● **Brief**:
For this exercise, copy exactly only the lines from the one containing "You are a computer-use agent." to the final line of the material below, without the pictures.

● **Provided data**:
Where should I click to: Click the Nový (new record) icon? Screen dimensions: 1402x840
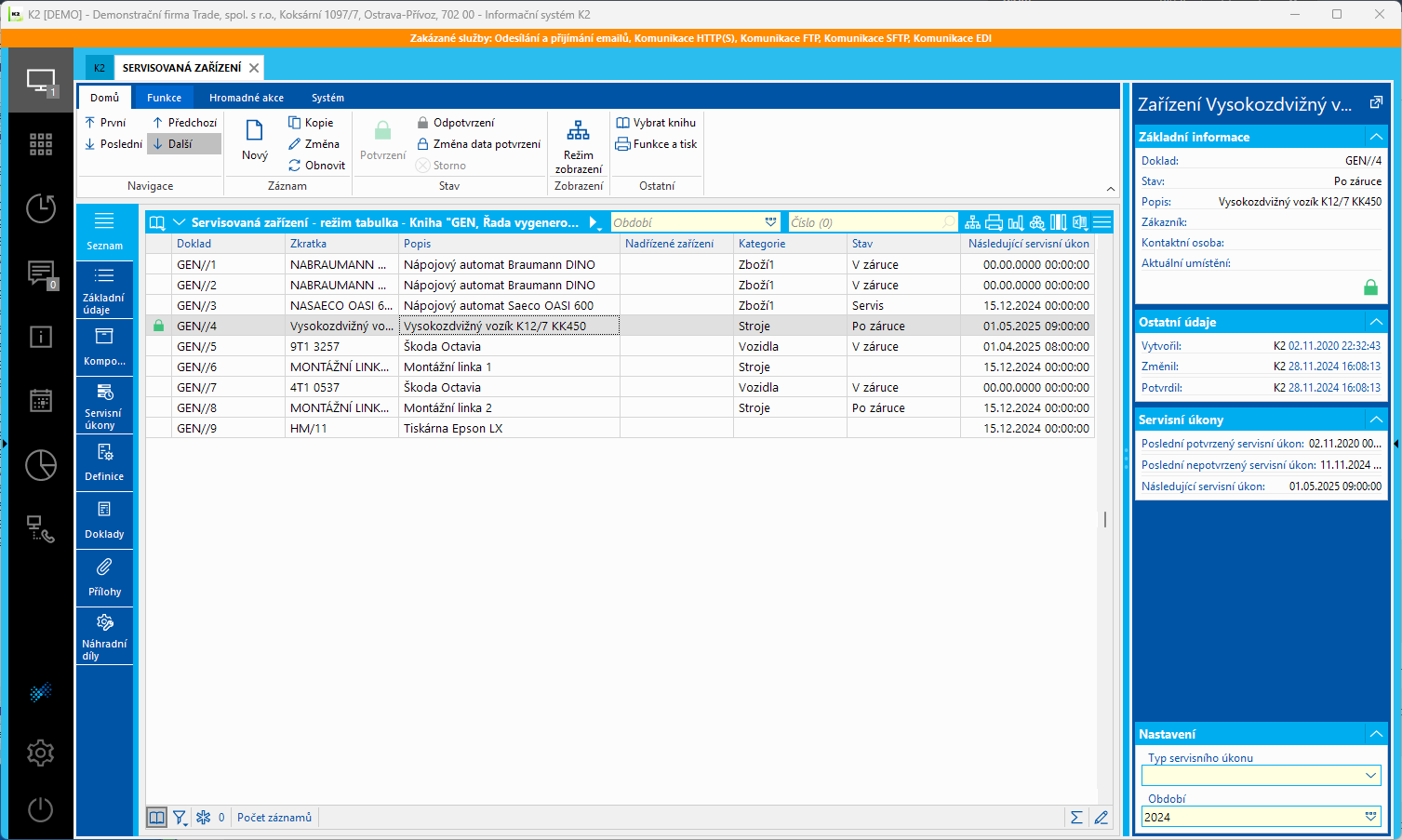pyautogui.click(x=254, y=135)

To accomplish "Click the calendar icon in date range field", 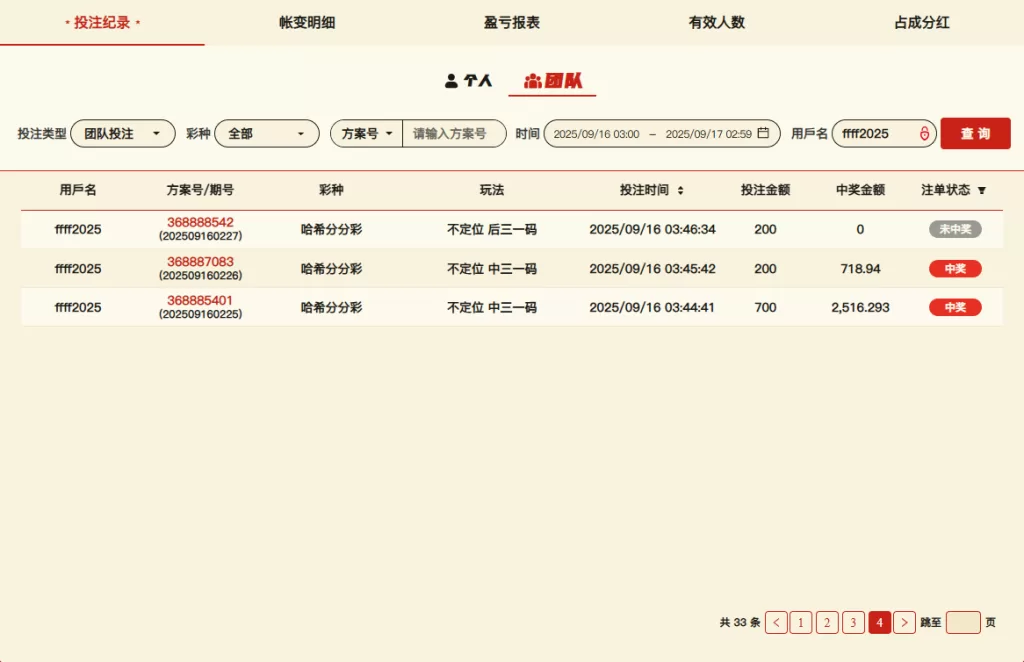I will coord(763,133).
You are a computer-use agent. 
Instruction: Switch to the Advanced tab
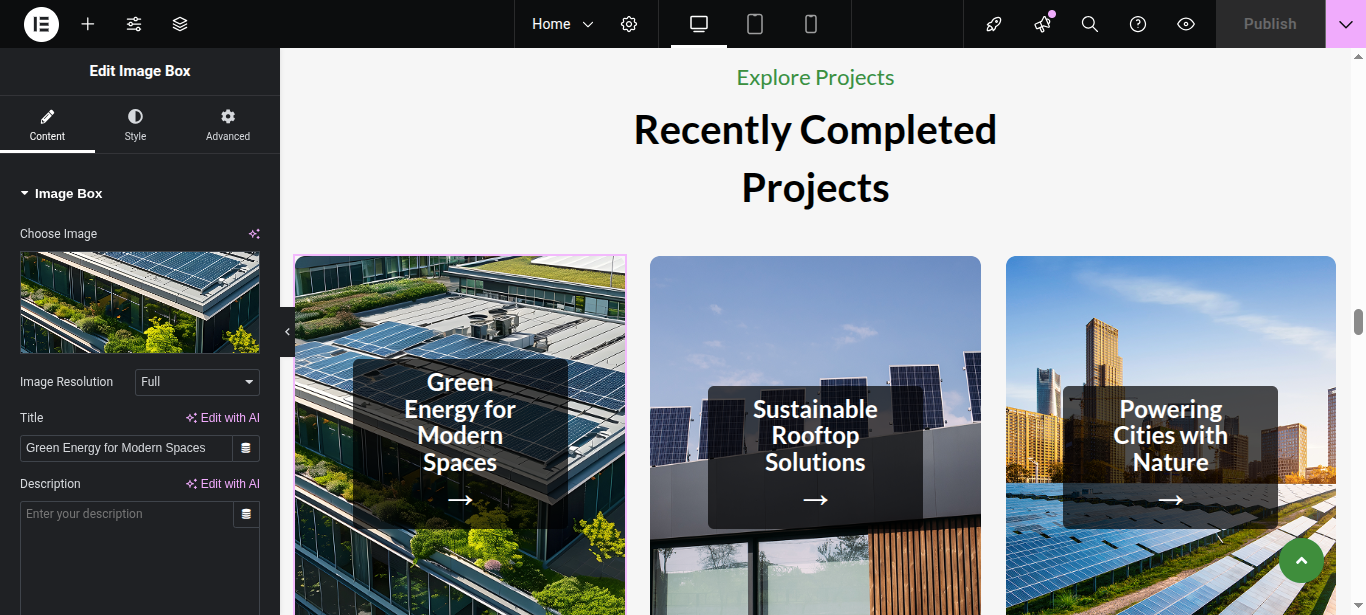point(228,125)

● **Answer to this exercise**:
You are a computer-use agent. 
Instruction: Switch to the Advanced tab
point(228,125)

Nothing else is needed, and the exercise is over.